By Christopher Coble, Esq. | Last updated on

Jack Montague, who was captain of Yale's basketball team before being expelling for having non-consensual sex with another student, is now suing the school, alleging that he was unfairly targeted for punishment and would not have been prosecuted had he not been a man. It's a reversal of most Title IX lawsuits following campus sexual misconduct cases, this time with the accused claiming the school did not properly protect his rights.

Montague's lawsuit isn't the first of its kind, but does it have a chance of winning?

Discrimination of a Different Stripe

Montague's claims center around a previous investigation by the U.S. Department of Education's Office of Civil Rights, one that determined Yale was "deficient in a number of areas" when it came to responding to and investigating complaints of sexual harassment and assault. The lawsuit claims the university "was under enormous pressure to show it took seriously female students' complaints" and was therefore "tough on men who 'victimize' female students."

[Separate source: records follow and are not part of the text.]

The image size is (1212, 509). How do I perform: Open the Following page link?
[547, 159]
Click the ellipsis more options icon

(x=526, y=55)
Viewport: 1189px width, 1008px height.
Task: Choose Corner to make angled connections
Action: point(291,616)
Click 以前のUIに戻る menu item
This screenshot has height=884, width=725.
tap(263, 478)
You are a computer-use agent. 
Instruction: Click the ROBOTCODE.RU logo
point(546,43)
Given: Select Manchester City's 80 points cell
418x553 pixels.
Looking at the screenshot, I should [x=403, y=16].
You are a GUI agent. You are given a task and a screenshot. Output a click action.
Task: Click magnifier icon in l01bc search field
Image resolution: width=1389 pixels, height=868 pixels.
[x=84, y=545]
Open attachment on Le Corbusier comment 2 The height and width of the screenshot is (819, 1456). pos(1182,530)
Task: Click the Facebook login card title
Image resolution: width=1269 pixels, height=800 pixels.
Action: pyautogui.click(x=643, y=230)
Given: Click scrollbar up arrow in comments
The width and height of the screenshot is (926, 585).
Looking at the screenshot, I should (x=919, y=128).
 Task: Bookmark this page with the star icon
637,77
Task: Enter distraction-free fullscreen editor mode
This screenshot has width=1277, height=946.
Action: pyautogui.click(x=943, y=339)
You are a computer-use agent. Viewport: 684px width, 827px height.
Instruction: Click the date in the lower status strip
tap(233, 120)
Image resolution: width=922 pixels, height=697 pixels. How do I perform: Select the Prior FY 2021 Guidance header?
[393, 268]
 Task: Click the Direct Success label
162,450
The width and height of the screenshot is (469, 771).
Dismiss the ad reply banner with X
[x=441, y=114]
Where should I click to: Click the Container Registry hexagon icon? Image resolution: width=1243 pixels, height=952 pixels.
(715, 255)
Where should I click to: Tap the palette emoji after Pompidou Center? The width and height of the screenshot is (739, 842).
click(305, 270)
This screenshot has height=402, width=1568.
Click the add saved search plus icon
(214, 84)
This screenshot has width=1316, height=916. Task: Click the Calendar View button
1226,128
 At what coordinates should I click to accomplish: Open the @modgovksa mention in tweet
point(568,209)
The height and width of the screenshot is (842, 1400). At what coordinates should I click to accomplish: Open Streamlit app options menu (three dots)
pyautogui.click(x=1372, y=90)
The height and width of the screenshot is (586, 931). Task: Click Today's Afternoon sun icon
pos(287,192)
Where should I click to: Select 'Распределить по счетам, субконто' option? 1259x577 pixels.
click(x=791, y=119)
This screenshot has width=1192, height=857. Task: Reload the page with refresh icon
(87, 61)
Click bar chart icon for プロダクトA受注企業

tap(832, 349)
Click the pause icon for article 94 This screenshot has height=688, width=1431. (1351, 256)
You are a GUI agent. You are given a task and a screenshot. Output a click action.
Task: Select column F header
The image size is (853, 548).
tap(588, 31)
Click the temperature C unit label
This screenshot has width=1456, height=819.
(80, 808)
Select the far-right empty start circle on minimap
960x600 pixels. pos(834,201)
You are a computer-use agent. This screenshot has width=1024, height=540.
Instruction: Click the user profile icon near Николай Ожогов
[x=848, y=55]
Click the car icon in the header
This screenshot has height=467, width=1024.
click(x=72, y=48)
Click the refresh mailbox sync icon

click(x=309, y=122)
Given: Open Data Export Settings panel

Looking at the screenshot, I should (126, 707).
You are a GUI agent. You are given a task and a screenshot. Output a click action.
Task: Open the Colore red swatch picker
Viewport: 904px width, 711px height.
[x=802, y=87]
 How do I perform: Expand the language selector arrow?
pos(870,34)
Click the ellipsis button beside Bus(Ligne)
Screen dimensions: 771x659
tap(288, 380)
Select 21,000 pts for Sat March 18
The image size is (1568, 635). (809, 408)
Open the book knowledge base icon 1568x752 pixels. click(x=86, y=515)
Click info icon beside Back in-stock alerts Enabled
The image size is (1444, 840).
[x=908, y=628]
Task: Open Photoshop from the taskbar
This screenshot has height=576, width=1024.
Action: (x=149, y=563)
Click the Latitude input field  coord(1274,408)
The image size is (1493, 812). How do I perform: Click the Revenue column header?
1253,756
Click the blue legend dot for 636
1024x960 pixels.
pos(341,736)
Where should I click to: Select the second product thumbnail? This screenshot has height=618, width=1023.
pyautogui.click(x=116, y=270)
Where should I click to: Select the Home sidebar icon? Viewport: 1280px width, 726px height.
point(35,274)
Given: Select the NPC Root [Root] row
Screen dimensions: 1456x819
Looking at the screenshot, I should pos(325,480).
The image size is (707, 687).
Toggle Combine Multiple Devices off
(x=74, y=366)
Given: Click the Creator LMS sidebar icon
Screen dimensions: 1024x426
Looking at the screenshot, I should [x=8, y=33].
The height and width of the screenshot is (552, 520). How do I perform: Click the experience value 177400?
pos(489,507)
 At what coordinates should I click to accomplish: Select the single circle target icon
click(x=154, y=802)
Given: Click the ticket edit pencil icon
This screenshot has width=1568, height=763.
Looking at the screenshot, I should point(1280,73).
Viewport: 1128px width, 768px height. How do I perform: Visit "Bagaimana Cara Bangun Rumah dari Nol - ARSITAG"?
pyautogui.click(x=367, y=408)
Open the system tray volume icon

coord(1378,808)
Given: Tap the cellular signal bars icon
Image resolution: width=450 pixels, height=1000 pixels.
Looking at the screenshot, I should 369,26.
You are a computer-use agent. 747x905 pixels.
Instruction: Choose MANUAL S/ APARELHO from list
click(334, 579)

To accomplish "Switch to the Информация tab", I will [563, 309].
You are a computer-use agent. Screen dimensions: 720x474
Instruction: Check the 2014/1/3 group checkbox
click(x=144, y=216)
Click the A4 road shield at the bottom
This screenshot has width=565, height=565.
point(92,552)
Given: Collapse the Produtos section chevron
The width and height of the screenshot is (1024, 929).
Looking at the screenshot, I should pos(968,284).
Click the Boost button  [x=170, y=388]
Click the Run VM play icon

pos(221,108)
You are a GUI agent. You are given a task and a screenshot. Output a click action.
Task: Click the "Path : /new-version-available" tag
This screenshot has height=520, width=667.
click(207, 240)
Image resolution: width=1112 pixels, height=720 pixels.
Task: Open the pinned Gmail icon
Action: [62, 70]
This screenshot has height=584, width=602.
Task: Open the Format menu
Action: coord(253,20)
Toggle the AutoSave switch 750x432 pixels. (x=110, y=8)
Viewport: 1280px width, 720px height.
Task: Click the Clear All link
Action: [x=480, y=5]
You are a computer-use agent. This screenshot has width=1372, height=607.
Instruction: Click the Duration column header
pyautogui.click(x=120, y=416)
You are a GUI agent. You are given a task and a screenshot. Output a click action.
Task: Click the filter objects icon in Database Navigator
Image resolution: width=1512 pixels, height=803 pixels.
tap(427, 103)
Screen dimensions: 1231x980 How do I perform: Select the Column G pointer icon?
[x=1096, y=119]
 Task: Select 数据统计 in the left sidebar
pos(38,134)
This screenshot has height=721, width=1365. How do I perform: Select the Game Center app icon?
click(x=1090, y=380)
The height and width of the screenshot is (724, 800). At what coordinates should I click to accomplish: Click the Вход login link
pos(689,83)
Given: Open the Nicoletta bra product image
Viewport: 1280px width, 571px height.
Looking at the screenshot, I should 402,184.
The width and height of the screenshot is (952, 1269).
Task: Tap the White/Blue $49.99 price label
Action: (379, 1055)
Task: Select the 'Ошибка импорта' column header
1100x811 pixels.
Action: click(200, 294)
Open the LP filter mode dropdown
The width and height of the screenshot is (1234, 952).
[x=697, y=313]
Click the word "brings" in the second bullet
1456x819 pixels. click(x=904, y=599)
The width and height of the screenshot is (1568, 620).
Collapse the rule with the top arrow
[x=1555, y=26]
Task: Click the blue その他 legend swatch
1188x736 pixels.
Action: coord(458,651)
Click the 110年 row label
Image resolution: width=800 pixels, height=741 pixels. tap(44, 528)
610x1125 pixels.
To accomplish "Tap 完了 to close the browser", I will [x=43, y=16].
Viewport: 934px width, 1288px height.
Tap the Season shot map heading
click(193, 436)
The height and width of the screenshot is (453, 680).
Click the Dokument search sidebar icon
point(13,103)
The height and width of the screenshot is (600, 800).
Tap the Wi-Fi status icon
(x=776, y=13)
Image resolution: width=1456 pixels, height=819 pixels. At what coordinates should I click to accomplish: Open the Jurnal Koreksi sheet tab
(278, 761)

Montague, who was expelled in February of this year, has maintained the incident in October 2014 was consensual, and his lawsuit claims that the victim, referred to as Jane Roe, only wanted him to receive counseling, but Yale's Title IX department pressured her into filing a formal complaint. The ex-Eli was only months from graduation and is seeking full reinstatement, expungement of his record, and damages from the school.

The Learning Process

So does his theory hold water? Obviously, Yale doesn't think so. A spokesperson told The Wall Street Journal the lawsuit was "factually inaccurate and legally baseless." And similar claims made by similarly accused college students have been unsuccessful, most recently a Columbia student's lawsuit against the school over allegations made by Emma Sulkowicz, who became famous for continually carrying a mattress around campus as part of her senior art thesis.

Schools are generally given significant leeway when it comes to policing their own students, but many colleges and universities are struggling with the requirements of Title IX when it comes to investigating and prosecuting allegations of sexual misconduct. Lawsuits like Montague's are the seemingly unavoidable growing pains of institutions of higher learning morphing into investigatory bodies.